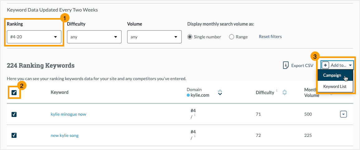Choose Campaign from the Add to menu

point(332,75)
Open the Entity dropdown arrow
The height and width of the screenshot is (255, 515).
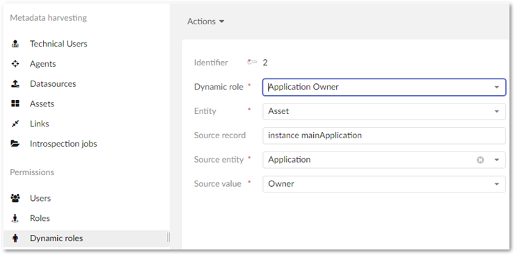pos(497,111)
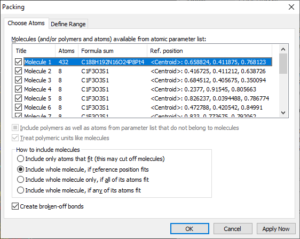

━━━━━━━━━━━━━━━━━━━━

_WORK INSTRUCTION_
Print once more, exactly, the lines from the one with "Open the Entity dropdown arrow" through the last line of the data, both ends included, without any pictures.

_WRITTEN RESPONSE_
Open the Entity dropdown arrow
The height and width of the screenshot is (255, 515).
pos(497,111)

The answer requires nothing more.